PULSE, a multimodal large language model trained on over one million ECG images, outperformed general-purpose MLLMs by 21% to 33% in average accuracy across diverse ECG interpretation tasks.
Does PULSE, a multimodal large language model trained on ECG images, improve ECG interpretation accuracy compared to general-purpose MLLMs?
PULSE, a novel open-source multimodal large language model trained on over one million ECG images, establishes a new state-of-the-art for automated ECG image interpretation, significantly outperforming general-purpose models.
Abstract Electrocardiograms (ECGs) are essential, non-invasive diagnostic tools for assessing cardiac conditions. Existing methods often have limited generalizability, focus on narrow condition sets, and rely on raw physiological signals, which may be unavailable in resource-limited settings where only printed or digital ECG images are accessible. Recent advances in multimodal large language models (MLLMs) offer new opportunities, yet ECG image interpretation remains challenging due to the lack of instruction-tuning data and standardized benchmarks. To address these gaps, we introduce , the first large-scale ECG image instruction-tuning dataset with over one million samples, covering diverse tasks including feature recognition, rhythm analysis, morphology assessment, and clinical report generation. We develop , a fully open-source MLLM for ECG image interpretation trained on . We further curate , a human expert-developed benchmark spanning four core ECG interpretation tasks across nine datasets, incorporating both synthesized and real-world ECG images to enable clinically realistic evaluation.

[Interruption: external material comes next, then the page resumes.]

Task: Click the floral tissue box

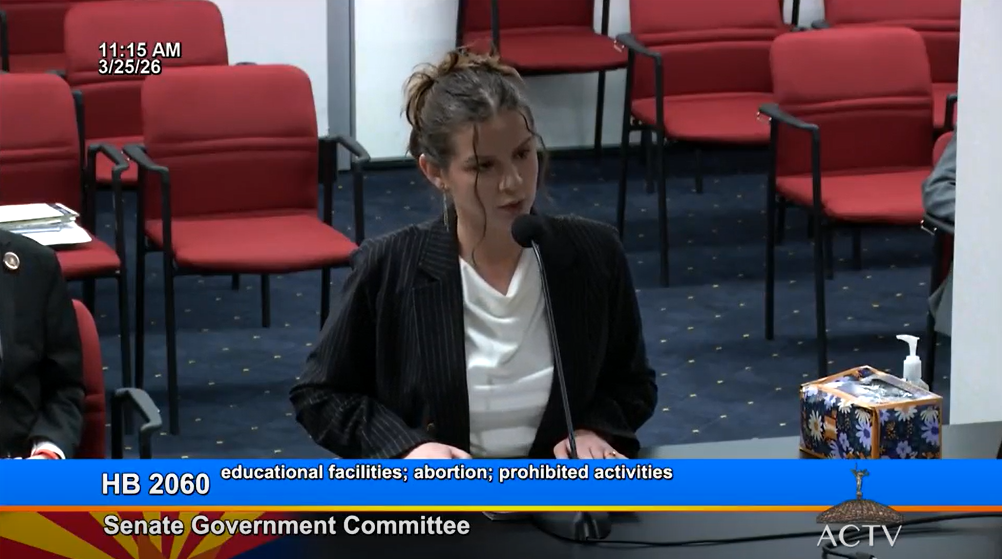Action: click(869, 413)
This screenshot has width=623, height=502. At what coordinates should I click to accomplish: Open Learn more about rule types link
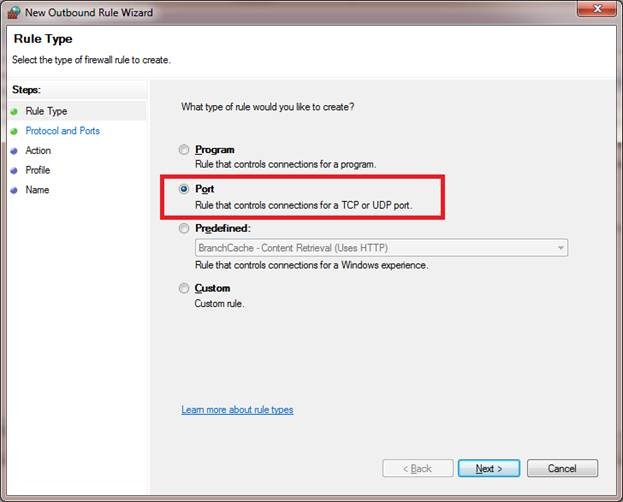237,410
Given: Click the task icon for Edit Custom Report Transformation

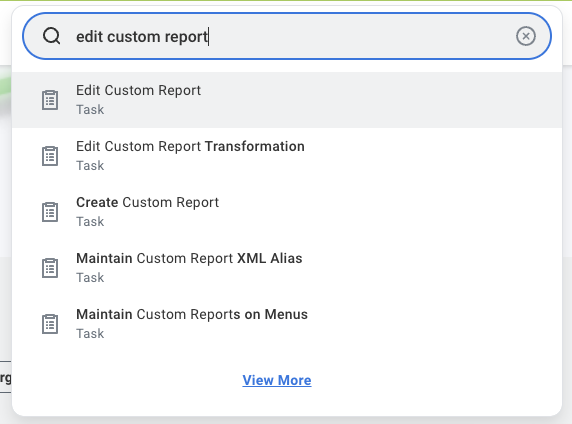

Our experiments demonstrate that establishes a new state of the art, outperforming general-purpose MLLMs by 21% to 33% in average accuracy. These results highlight the potential of to improve ECG image interpretation in clinical practice. All code, data and models are available at https://aimedlab.github.io/PULSE/ .

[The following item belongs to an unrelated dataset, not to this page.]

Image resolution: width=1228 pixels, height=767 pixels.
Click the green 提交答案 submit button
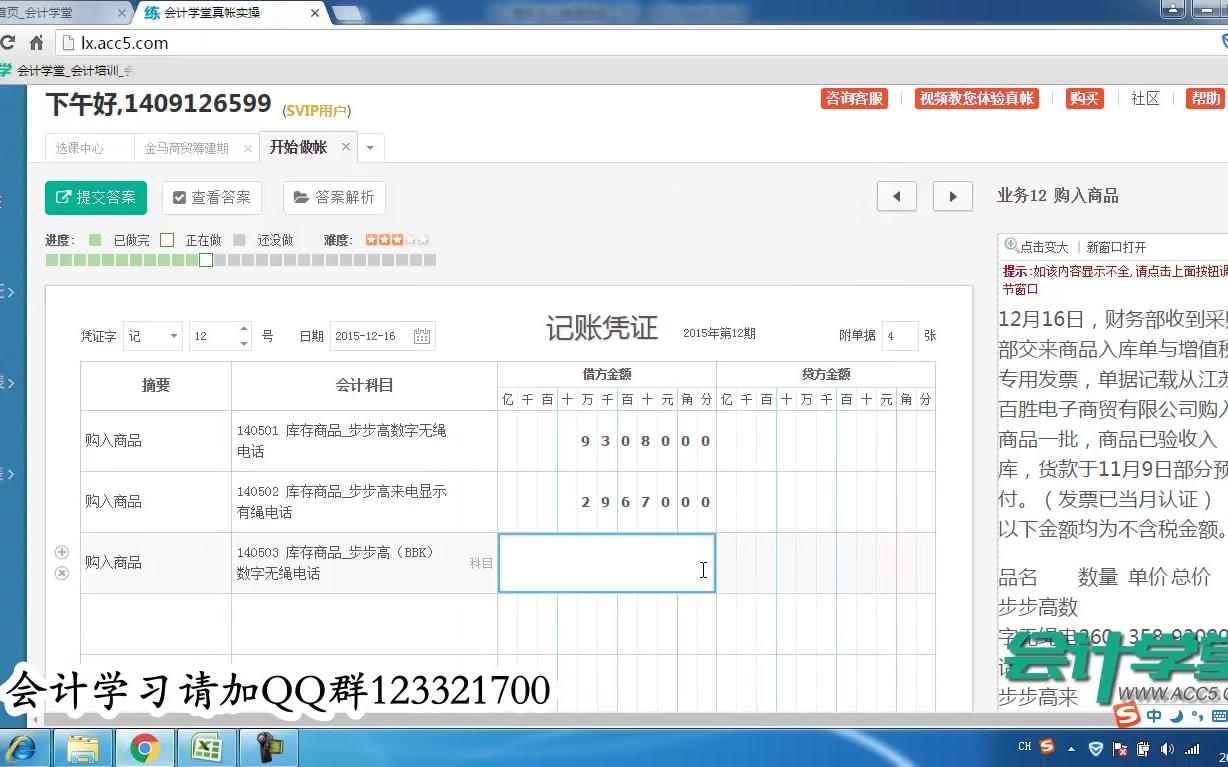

Liu et al. (Mon,) conducted a other in Cardiovascular diseases (ECG interpretation). PULSE (Multimodal Large Language Model) vs. Proprietary MLLMs (GPT-4o, Gemini 1.5 Pro, Claude 3.5 Sonnet) and open-source MLLMs was evaluated on Performance on ECGBench (Accuracy, AUC, F1, Report Score). PULSE, a multimodal large language model trained on over one million ECG images, outperformed general-purpose MLLMs by 21% to 33% in average accuracy across diverse ECG interpretation tasks.